§ EXERCISE DETAILS: Go through the records and filter out every line lacking the word "computer"; copy the lines that remain.

§ Stored data:
- Opening Delimiter -

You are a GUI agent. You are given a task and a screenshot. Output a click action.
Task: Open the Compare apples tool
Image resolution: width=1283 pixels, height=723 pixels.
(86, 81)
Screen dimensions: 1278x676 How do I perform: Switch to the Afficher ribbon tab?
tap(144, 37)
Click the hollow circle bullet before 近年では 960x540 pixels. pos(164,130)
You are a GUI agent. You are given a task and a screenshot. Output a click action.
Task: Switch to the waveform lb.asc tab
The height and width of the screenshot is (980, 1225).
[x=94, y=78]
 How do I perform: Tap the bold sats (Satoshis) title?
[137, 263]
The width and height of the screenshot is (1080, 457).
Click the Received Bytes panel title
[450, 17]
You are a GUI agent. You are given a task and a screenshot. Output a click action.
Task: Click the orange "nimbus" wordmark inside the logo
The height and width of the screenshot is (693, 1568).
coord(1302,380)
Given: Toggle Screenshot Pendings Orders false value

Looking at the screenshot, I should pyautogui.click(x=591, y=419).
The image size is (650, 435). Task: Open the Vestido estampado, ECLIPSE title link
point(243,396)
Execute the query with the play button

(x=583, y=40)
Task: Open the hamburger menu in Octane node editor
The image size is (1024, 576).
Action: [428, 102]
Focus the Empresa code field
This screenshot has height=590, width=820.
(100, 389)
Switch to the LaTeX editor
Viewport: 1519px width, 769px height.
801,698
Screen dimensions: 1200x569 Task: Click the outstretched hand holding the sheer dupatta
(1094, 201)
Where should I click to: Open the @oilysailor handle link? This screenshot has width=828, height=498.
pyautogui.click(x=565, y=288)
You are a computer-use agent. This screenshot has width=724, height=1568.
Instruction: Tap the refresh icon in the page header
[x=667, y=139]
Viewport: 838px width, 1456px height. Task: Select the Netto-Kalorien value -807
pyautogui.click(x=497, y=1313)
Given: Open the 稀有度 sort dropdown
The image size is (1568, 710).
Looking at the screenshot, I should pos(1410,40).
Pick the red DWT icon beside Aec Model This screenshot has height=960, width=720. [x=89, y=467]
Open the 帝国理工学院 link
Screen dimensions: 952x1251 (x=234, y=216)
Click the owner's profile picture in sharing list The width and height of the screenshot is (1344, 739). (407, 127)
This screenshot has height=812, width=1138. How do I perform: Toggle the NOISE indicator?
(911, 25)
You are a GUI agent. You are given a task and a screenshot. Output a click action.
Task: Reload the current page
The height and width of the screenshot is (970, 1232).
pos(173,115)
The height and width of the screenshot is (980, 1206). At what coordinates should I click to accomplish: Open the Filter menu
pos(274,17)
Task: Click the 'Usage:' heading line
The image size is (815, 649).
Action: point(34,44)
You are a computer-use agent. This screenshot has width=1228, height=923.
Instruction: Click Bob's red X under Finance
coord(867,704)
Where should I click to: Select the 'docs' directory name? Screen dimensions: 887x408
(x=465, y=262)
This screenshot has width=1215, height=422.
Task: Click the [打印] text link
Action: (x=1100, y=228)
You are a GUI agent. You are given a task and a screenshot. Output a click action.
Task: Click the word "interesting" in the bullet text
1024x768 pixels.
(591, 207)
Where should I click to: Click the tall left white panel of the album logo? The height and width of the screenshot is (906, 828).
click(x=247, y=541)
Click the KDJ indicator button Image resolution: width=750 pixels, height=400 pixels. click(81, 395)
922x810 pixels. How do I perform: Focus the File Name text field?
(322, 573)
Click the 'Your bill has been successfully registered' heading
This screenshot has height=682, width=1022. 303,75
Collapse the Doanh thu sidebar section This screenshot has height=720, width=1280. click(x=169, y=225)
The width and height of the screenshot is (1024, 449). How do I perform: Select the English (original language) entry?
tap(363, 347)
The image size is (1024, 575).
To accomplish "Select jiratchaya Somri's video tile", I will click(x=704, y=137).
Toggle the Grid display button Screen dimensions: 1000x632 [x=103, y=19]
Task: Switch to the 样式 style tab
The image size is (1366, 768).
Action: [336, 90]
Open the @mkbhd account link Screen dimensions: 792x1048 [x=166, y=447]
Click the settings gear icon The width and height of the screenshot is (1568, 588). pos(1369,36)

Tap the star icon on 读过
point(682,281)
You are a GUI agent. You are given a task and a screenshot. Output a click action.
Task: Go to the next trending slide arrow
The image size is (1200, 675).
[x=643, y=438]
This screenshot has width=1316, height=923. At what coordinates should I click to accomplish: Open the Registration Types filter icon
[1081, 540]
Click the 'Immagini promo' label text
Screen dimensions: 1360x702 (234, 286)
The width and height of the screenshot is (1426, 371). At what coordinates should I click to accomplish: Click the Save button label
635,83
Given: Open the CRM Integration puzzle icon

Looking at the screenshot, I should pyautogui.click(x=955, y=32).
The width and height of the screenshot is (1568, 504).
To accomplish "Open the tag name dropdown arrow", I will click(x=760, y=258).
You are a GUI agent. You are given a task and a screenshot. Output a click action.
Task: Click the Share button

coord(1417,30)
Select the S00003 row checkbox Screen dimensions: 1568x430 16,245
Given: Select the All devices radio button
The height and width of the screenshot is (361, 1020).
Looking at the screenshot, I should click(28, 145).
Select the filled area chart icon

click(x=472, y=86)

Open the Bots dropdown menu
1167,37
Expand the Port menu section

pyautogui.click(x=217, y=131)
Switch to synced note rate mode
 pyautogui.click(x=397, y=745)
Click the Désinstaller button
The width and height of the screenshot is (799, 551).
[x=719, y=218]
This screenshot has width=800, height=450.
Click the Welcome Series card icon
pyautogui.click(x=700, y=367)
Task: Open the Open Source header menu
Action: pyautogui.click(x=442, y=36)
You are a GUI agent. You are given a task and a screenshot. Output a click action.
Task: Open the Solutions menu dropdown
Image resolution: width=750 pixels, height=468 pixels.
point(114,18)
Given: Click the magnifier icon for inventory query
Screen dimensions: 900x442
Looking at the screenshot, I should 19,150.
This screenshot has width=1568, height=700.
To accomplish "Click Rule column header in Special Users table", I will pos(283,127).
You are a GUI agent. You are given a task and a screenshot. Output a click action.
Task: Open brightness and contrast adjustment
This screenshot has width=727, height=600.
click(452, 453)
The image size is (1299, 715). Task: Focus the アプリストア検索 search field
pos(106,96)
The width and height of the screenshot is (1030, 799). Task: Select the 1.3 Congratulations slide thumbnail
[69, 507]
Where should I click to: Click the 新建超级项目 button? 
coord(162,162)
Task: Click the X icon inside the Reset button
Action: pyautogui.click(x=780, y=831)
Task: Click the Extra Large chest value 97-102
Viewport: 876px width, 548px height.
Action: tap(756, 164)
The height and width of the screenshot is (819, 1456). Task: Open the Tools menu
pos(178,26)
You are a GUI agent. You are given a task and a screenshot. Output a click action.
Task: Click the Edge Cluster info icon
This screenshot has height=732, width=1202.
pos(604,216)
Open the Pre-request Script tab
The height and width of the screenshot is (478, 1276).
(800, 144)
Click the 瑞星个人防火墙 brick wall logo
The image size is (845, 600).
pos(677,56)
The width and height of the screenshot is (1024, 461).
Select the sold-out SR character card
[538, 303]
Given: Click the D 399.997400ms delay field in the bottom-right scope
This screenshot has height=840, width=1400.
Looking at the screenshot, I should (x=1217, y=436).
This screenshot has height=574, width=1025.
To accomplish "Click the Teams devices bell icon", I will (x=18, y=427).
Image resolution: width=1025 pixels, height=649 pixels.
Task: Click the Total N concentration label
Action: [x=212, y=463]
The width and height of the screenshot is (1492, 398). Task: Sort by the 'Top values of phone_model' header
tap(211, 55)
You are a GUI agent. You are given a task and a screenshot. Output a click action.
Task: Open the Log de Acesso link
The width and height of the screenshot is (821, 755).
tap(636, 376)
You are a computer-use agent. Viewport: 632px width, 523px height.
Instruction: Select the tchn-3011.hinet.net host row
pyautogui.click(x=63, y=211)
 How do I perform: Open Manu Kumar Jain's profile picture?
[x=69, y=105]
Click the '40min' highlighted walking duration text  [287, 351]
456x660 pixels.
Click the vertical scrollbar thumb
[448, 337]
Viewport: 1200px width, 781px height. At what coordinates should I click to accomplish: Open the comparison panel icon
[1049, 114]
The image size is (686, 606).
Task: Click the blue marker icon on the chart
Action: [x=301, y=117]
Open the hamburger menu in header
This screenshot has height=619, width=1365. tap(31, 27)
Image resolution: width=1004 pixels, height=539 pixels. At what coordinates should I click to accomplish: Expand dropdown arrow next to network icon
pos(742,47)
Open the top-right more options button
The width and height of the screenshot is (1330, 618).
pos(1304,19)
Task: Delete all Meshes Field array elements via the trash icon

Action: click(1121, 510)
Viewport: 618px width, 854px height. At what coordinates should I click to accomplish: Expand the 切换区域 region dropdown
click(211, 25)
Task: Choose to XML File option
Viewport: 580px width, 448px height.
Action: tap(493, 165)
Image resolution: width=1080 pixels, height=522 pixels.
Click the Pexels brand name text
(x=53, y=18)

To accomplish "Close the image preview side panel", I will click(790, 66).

- Closing Delimiter -

§ RESULT OF THE EXERCISE:
You are a computer-use agent. This screenshot has width=724, height=1568.
You are a computer-use agent. This screenshot has width=1228, height=923.
You are a computer-use agent. Viewport: 632px width, 523px height.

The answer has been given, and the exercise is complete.